→ Supplied records:
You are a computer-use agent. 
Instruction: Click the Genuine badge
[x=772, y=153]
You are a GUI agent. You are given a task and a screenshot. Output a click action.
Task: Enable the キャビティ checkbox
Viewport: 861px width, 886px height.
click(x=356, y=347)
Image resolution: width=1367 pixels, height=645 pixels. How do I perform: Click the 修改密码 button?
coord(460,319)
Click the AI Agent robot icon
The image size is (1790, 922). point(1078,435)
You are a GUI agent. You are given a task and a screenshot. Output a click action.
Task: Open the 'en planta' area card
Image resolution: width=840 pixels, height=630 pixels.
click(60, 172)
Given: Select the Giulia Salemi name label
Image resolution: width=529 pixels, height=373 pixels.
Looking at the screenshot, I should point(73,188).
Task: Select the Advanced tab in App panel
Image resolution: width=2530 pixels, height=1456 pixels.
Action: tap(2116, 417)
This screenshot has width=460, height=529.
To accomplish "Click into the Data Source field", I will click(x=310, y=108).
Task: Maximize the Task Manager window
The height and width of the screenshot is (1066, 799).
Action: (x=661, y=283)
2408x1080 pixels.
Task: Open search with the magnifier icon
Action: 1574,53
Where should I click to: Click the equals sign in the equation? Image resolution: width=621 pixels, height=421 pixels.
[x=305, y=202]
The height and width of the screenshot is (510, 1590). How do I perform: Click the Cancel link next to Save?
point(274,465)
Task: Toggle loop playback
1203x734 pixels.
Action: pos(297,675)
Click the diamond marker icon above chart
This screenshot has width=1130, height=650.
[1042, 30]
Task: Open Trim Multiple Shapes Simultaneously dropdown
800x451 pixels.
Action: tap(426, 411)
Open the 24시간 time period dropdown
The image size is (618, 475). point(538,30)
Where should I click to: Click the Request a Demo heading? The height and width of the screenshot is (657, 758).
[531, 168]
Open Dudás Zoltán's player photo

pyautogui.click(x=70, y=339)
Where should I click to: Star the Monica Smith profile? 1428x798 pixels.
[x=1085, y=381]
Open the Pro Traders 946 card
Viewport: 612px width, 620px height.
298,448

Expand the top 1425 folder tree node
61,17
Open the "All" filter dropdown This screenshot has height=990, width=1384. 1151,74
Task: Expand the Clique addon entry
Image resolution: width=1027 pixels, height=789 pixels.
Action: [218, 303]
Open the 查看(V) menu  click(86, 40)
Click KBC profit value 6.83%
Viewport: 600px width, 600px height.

→ Your goal: From the first line to the last, retype the data exactly.

→ Completed task:
You are a computer-use agent. 
Instruction: Click the Genuine badge
[x=772, y=153]
You are a GUI agent. You are given a task and a screenshot. Output a click action.
Task: Enable the キャビティ checkbox
Viewport: 861px width, 886px height.
click(x=356, y=347)
Image resolution: width=1367 pixels, height=645 pixels. How do I perform: Click the 修改密码 button?
coord(460,319)
Click the AI Agent robot icon
The image size is (1790, 922). point(1078,435)
You are a GUI agent. You are given a task and a screenshot. Output a click action.
Task: Open the 'en planta' area card
Image resolution: width=840 pixels, height=630 pixels.
click(60, 172)
Given: Select the Giulia Salemi name label
Image resolution: width=529 pixels, height=373 pixels.
Looking at the screenshot, I should point(73,188).
Task: Select the Advanced tab in App panel
Image resolution: width=2530 pixels, height=1456 pixels.
Action: tap(2116, 417)
This screenshot has width=460, height=529.
To accomplish "Click into the Data Source field", I will click(x=310, y=108).
Task: Maximize the Task Manager window
The height and width of the screenshot is (1066, 799).
Action: (x=661, y=283)
2408x1080 pixels.
Task: Open search with the magnifier icon
Action: 1574,53
Where should I click to: Click the equals sign in the equation? Image resolution: width=621 pixels, height=421 pixels.
[x=305, y=202]
The height and width of the screenshot is (510, 1590). How do I perform: Click the Cancel link next to Save?
point(274,465)
Task: Toggle loop playback
1203x734 pixels.
Action: pos(297,675)
Click the diamond marker icon above chart
This screenshot has width=1130, height=650.
[1042, 30]
Task: Open Trim Multiple Shapes Simultaneously dropdown
800x451 pixels.
Action: tap(426, 411)
Open the 24시간 time period dropdown
The image size is (618, 475). point(538,30)
Where should I click to: Click the Request a Demo heading? The height and width of the screenshot is (657, 758).
[531, 168]
Open Dudás Zoltán's player photo

pyautogui.click(x=70, y=339)
Where should I click to: Star the Monica Smith profile? 1428x798 pixels.
[x=1085, y=381]
Open the Pro Traders 946 card
Viewport: 612px width, 620px height.
298,448

Expand the top 1425 folder tree node
61,17
Open the "All" filter dropdown This screenshot has height=990, width=1384. 1151,74
Task: Expand the Clique addon entry
Image resolution: width=1027 pixels, height=789 pixels.
Action: [218, 303]
Open the 查看(V) menu  click(86, 40)
Click KBC profit value 6.83%
Viewport: 600px width, 600px height.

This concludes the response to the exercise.